Ellen...please...girl...it's really not that deep...I've been on this ride with you lot for all of 25 minutes and I'm not that overexcited about anything happening so far...The Nixon Tapes this is not.
When in sweet jesus' name is Kerry Washington going to kiss Dania Ramirez and make this soft porn...wait a minute...HOLD UP...he opens the door to "Damn...still fine" the film noir musaaac and kerry's little black suit aint going to make this film noir...junky obvious nonsensical plot and junky obvious lines that seemingly come out of nowhere are neither noirish or comedic...WHAT IS THIS FILM TRYING TO BE?! ps: am starting to get that pulsing feeling IN MY BRAIN...it's called feminist rage...how stupid can Spike Lee make women sound in spite of power shoulders, mercenary fertility methods and non conventional definitons of themselves
("you're lesbians right?"
(in unison) We're businesswomen")
thus far...am not feeling very sexy...this makes me angry...could be fucking my boyfriend...ok he's ill and I'm not able...which is why I am here...with Kerry...(one thing this film has achieved is in luring me into a girl crush on kerry that puts me in a category with most of humanity...now i get it) waiting for a scene that will alleviate my sexual frustration..I didn't believe I'd have to pay a price so high for that 10 minute window of gratification...i didnt realise id have to watch so much booooya pre sexy time...DAMN. the moral of the story is sometimes in the dead of the night, in the merciless onslaught of rain and under the heady spell of too much red stripe its better to walk that 10 mins to the bus stop get on the *&$ and go to your man's abode and talk about Guantanamo Bay or Jordan's vile treatment of Peter Andre and not watch "She Hate Me" in the hope of relieving some tension...Ever.
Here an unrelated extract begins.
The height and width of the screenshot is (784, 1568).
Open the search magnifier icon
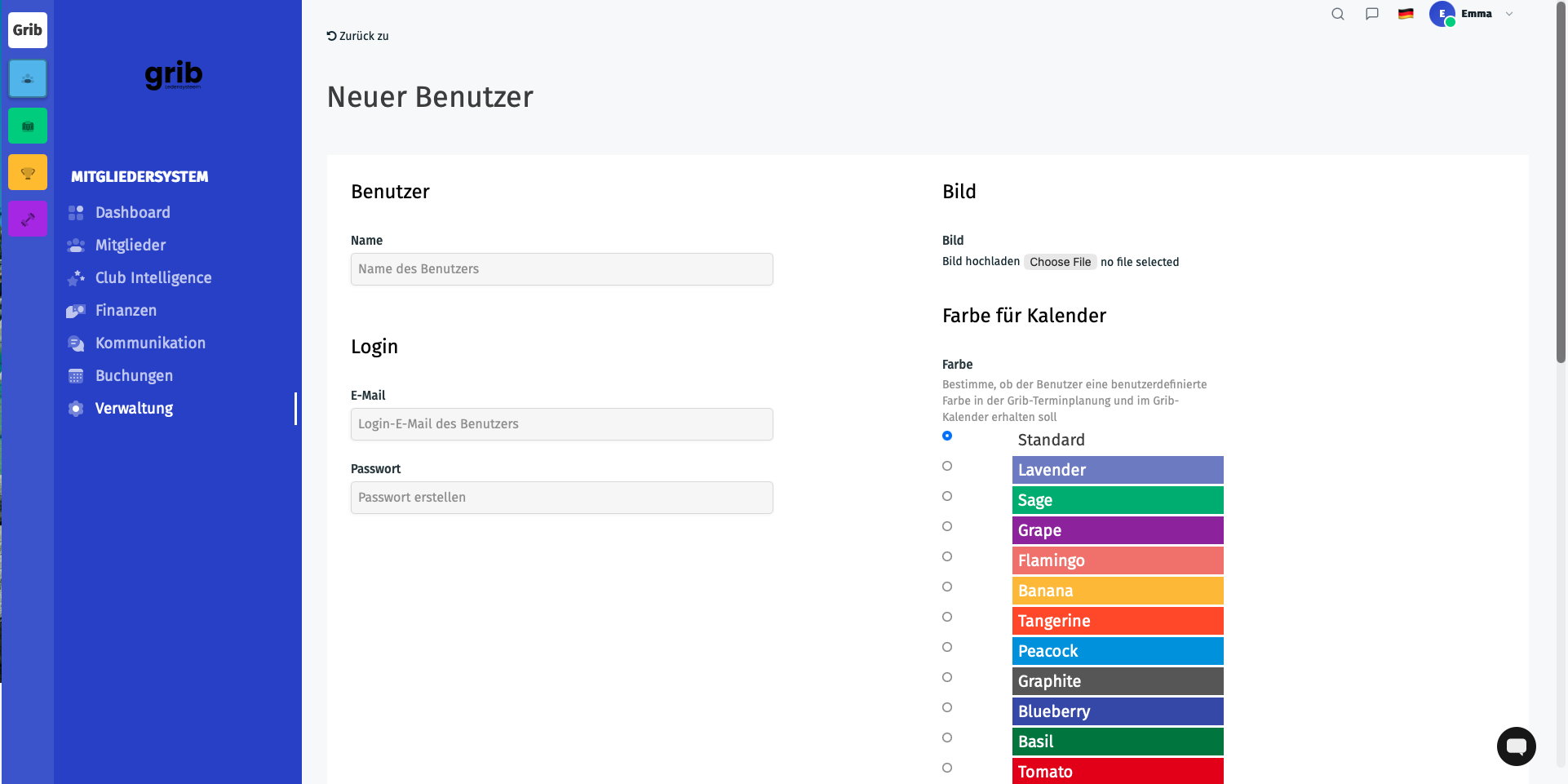pos(1338,14)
The moral of this story is to above all things never injure your humanity and punish your artistic sensibility with something you know is going to be garbage from a 2 minute clip you found on Youtube...yea, so the kiss may have got you horny...but even midst "hmmm...that's kinda niiiiaaaccce" and a vague tightening in the nether regions, if you clearly remember thinking things such as "lawd have mercy...but...but... that's so fucking stupid...who talks like this?!!"...well...it's clearly time to reconsider. Soft porn should be painless, thoughtless, easy?! what it should not do is force you to think...anything.